Hotels make up a significant portion of a company’s travel spend, but the hotel sector has emerged as a strategic partner to corporate customers thanks to willingness to negotiate rates for employee travelers. But here’s the problem: many times, a company’s negotiated hotel rate won’t appear at the time of booking and payment on company booking platforms or global distribution systems.
“It’s money left on the table,” said Suzanne Neufang, VP of the Americas at HRS Global Hotel Solutions.
Earlier this month, HRS released new research, conducted along with the Global Business Travel Association (GBTA) Foundation, that found it’s quite common for companies to miss out on discounted hotel rates, even after the effort to negotiate a better price. Worse, researchers found many companies are using manual processes to audit hotel prices and to use those negotiated rates, making it more difficult for a business to identify when it’s losing out on savings.
Around the world, 86 percent of corporate travel managers told researchers that they audit their hotel contract information, which includes negotiated rates. But that auditing is infrequent, with just 3 percent reporting that they audit this information every week.
Nearly half of survey respondents said they manually audit this information too, and, according to HRS, 17 percent of those audits contain an error. On average, a lack of auditing, and a lack of automation in the process, means businesses pay 14 percent more than their negotiated hotel rates.
According to Neufang, hotel spend makes up about 27 percent of overall travel costs, so missing out on savings has a significant impact on bottom lines. But the issues of auditing and missed savings have been around for years, she said.
A manual approach to the issue is one of the biggest errors a company can make.
“A few times a year — maybe once a year — a travel manager will go into their online booking tool and look for a hotel at a random date to see if the [negotiated] hotel rate was loaded in,” she explained. For companies with hundreds of properties with negotiated rates, those random checks are hardly thorough, she added.
Automated solutions can provide the accuracy and thoroughness needed to ensure negotiated hotel rates are used, but as with any technologies, companies can face resistance when it comes to adopting new solutions. According to the HRS executive, deploying a better auditing service for this purpose makes for such an easy way to save money that it’s difficult to imagine a business would be reluctant to get on board. The problem, though, is that businesses don’t have the visibility into the error of their ways to initiate a change.

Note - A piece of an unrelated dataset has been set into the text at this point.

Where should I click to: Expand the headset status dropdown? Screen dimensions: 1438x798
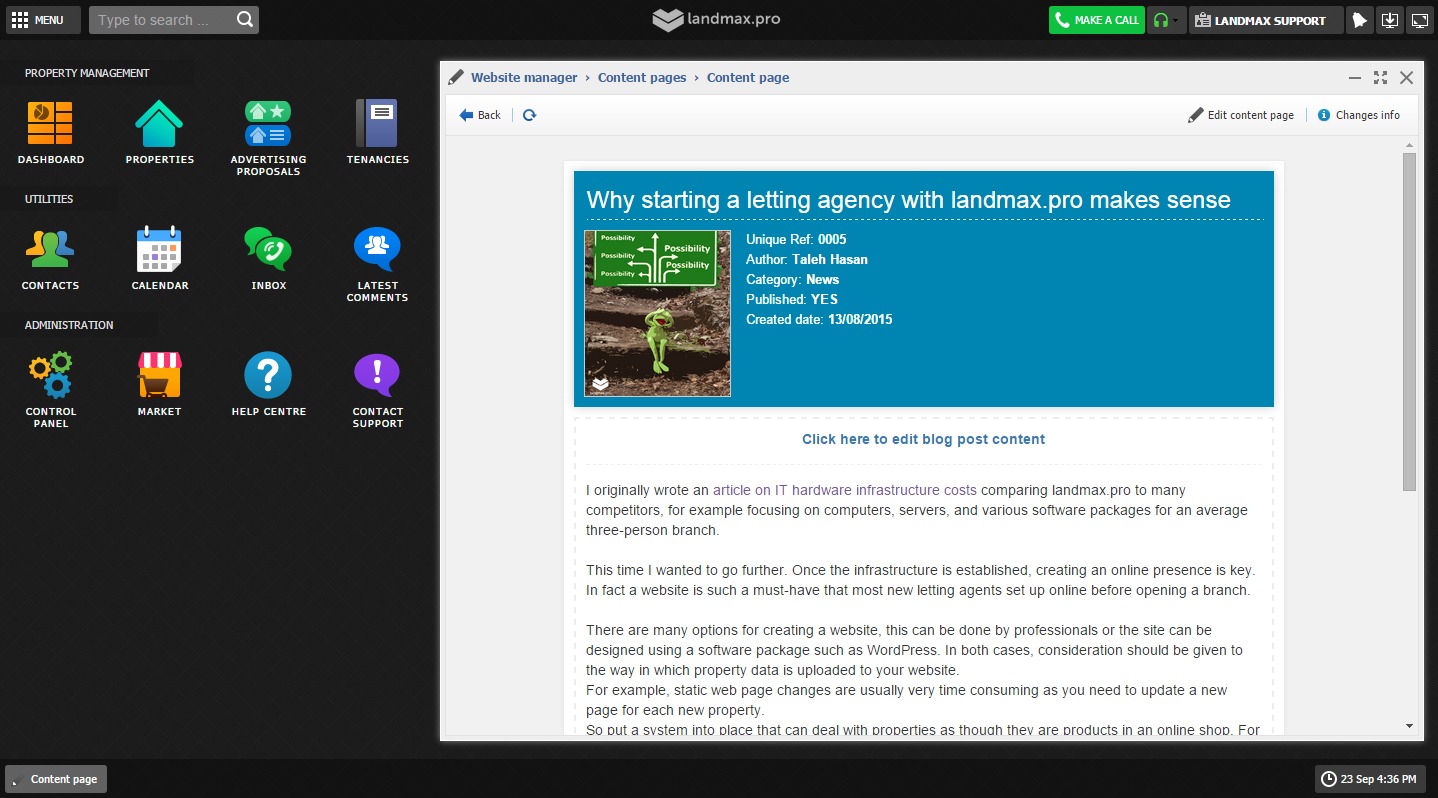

“I think it’s quite obvious that hotel managers don’t understand the implications of this, and probably their bosses don’t either,” Neufang said. “Otherwise, they wouldn’t still be doing this. They’re busy focusing on other things instead of this, which leads to a direct bottom line impact.”

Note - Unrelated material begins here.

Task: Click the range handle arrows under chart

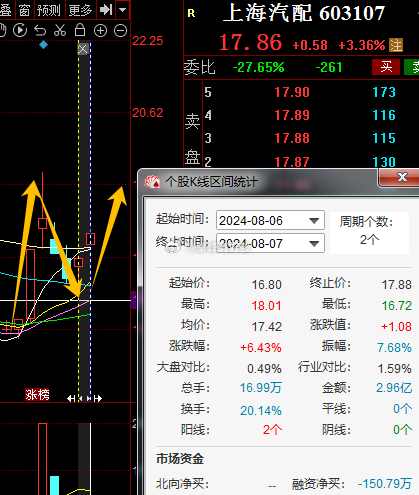Action: (x=84, y=398)
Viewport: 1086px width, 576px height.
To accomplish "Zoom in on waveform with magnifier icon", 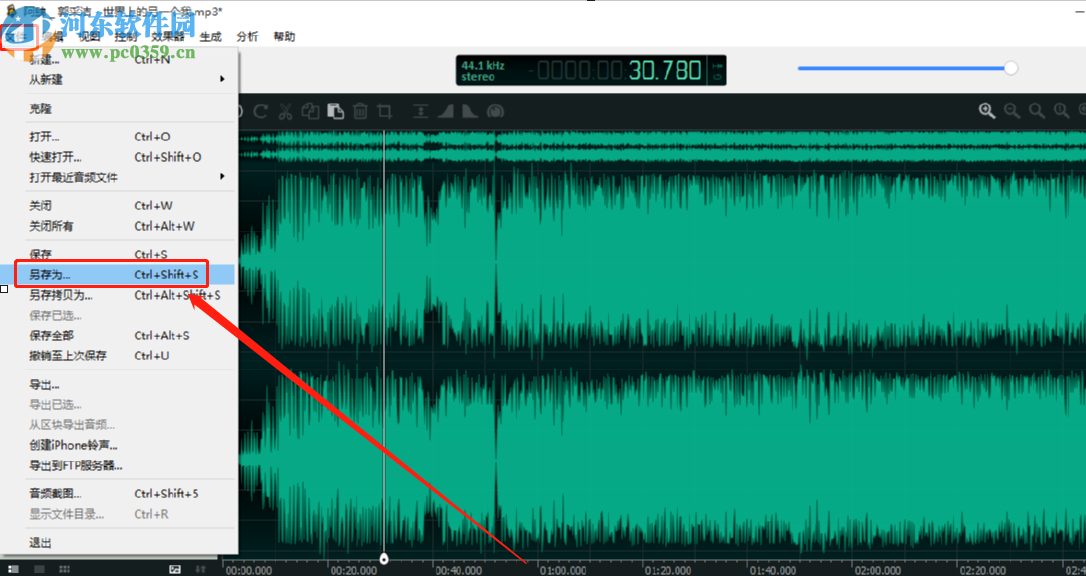I will point(988,111).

Adopting electronic payments technologies can also help a company in its broader efforts to manage hotel spend, but Neufang noted that there must be the technologies in place to make that happen too.
“It’s a bit of a myth that electronic payments data is foolproof,” she said. “It’s still up to the credit card company to digitize more of that Level 3 data.”

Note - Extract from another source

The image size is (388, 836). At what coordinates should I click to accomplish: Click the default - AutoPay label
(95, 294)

She added that HRS supports the use of virtual cards for corporate hotel payments, which can enhance fraud protection. The company also digitizes invoices to augment the data pool from which an organization can analyze its spend on hotels. Technology can boost accuracy rates when payment and invoice data is captured, and that information can be quite helpful in analyzing use of negotiated hotel rates, too, the executive noted — and to identify geographic regions that may be calling for a negotiated program between hotels and companies. Further, she added, that information can be looked at historically to assess how often a business actually captured its negotiated hotel rates.
“That kind of data is so precious within the management of a program,” she said. “Payments is the virtuous end to the cycle of hotel stay — it’s very important to have good payment data.”